- QUÉ HACER -
En el texto de referencia sobre Marcos 9 y 10, ¿con qué puede salir "este género"?

Día 292. Libro 41.
Marcos 9
- Éste es mi Hijo amado; a él oíd.
- No es tiempo de hacer enramadas.
- Es tiempo de escuchar al Señor.
- Esta es la Palabra del Señor, óiganla a ella.
- ¿Qué disputan?
- “Pedí a tus discípulos que liberaran a mi hijo y le sacaran los demonios y no pudieron.”
- El Señor respondió: ¡Oh generación incrédula!
- ¿Hasta cuándo he de estar con vosotros?
- ¿Hasta cuándo los tengo que soportar?
- Si puedes creer, al que cree todo le es posible.
- Creo; ayuda mi incredulidad.
- ¿Porqué?
- ¿Por qué nosotros no pudimos echarle fuera?
- Este género con nada puede salir, sino con oración y ayuno.
- Si alguno quiere ser el primero.
- Debe ser el postrero de todos, y el servidor de todos.
- ¡Córtalos!
- Si tu mano, tu pie o tus ojos, te hacen caer, córtalos.
- Mejor es que te salves, cojo o manco o ciego.
- Así evitarás ir directo al infierno, al fuego que no puede ser apagado, donde el gusano a de ellos no muere, y el fuego nunca se apaga.
- Si lo que crees, entiendes o ves, te hace caer, deséchalo.
- Es preferible hacer un cambio radical, que ir al infierno.
- Si tu fe no es bíblica, deséchala.
- Solo la fe bíblica te conducirá al reino de los cielos.
- Si tu camino o proyecto de vida, no te conduce a la salvación, cámbialo radicalmente.
- Es preferible ese sacrificio, y no que tu modo de vivir te conduzca al infierno.
- Si lo que haces, no es bíblico, entonces no te conduce a la salvación.
- Deséchalo.
- Es preferible ese sacrificio y no, sacrificar tu permanencia en el reino de los cielos.
- Buena es la sal; más si la sal se hace insípida, ¿con qué la sazonaréis?
- Tened sal en vosotros mismos; y tened paz los unos con los otros.
Marcos 10
- Lo que Dios juntó, no lo separe el hombre.
- Cualquiera que repudia a su mujer y se casa con otra, comete adulterio contra ella; y si la mujer repudia a su marido y se casa con otro, comete adulterio.
- Moisés permitió dar carta de divorcio, y repudiarla, por la dureza de vuestro corazón.
- Volvamos al principio de la creación.
- El que no reciba el reino de Dios como un niño, no entrará en él.
- Para poder recibir, creer, entender y obedecer la Palabra, tenemos que empezar desde cero.
- Necesitamos ser sensibles, enseñables, moldeables y crédulos a la Palabra.
- De verdad les digo.
- No hay ninguno que haya dejado casa, o hermanos, o hermanas, o padre, o madre, o mujer, o hijos, o tierras, por causa de mí y del evangelio, que no reciba cien veces más ahora en este tiempo; casas, hermanos, hermanas, madres, hijos, y tierras.
- Lo recibirá con persecuciones.
- Y en el siglo venidero recibirá la vida eterna.
- Pero muchos primeros serán postreros, y los postreros, primeros.
- ¿Buscamos preeminencia?
- El Hijo del Hombre no vino para ser servido.
- El vino a servir, y para dar su vida en rescate por muchos.
- El que de vosotros quiera ser el primero, será siervo de todos.
- Saben que los que son tenidos por gobernantes de las naciones se enseñorean de ellas, y sus grandes ejercen sobre ellas potestad.
- No será así entre vosotros, sino que el que quiera hacerse grande entre vosotros será vuestro servidor.
- ¿Qué quieres que te haga?
- Maestro, que recobre la vista.
- Vete, tu fe te ha salvado.
Oremos
- Ayúdanos, Señor. Quita nuestra incredulidad.

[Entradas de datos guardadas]
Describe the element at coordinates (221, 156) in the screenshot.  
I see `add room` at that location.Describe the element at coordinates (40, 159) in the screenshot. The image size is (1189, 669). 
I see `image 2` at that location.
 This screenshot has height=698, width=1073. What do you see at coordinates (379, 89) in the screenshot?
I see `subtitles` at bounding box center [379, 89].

- SOLUCIÓN -
Con oración y ayuno.